> _EXERCISE OBJECTIVE_: Copy the material word for word, starting at the line with "This screenshot has" and continuing to the end. Leave out the pictures.

Entries for locating text and elements
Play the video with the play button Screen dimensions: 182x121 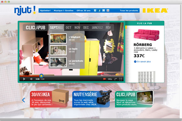click(24, 79)
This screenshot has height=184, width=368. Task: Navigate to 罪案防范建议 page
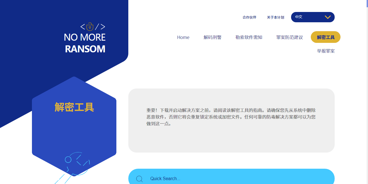click(x=289, y=37)
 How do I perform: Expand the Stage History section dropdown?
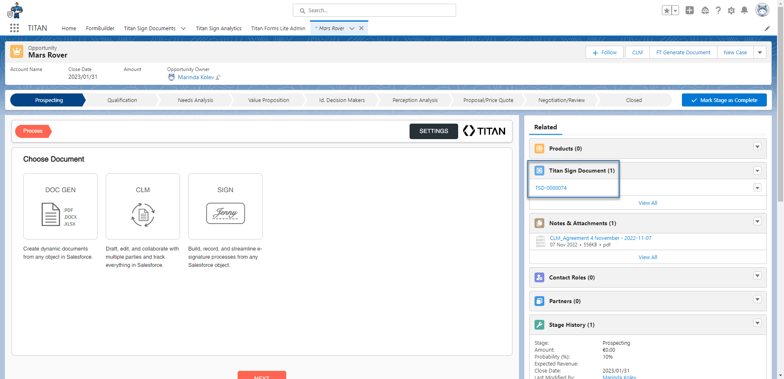(758, 323)
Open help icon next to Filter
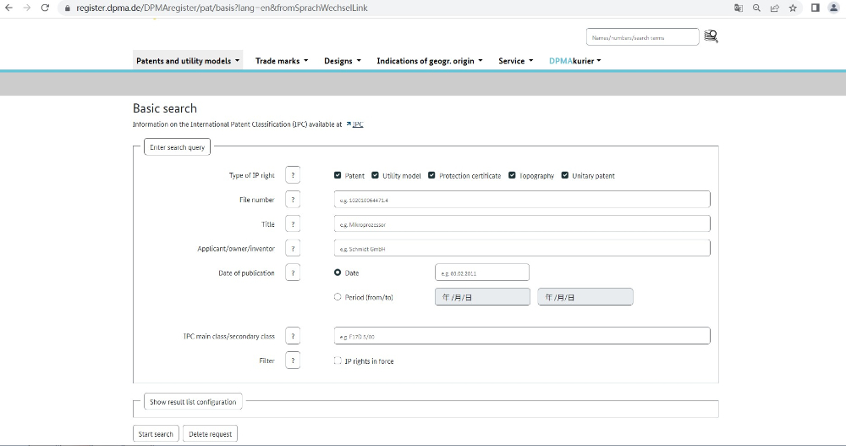Viewport: 846px width, 446px height. (x=293, y=361)
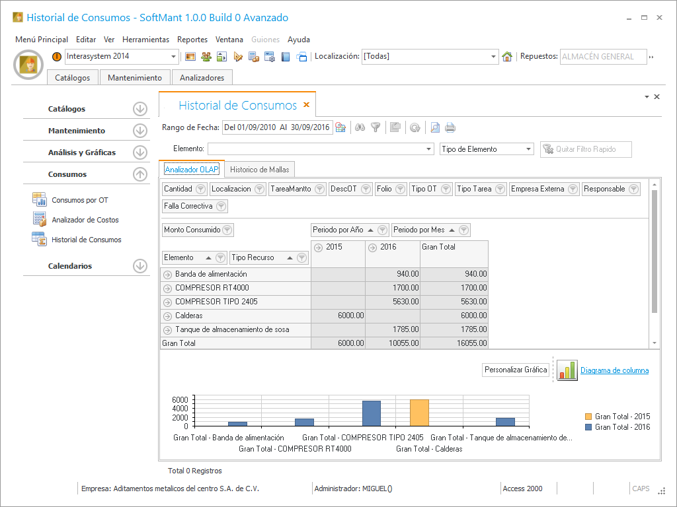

> _RESULT OF THE TASK_:
This screenshot has height=184, width=368. Task: Navigate to 罪案防范建议 page
click(x=289, y=37)
 How do I perform: Expand the Stage History section dropdown?
(758, 323)
Open help icon next to Filter
Viewport: 846px width, 446px height. (x=293, y=361)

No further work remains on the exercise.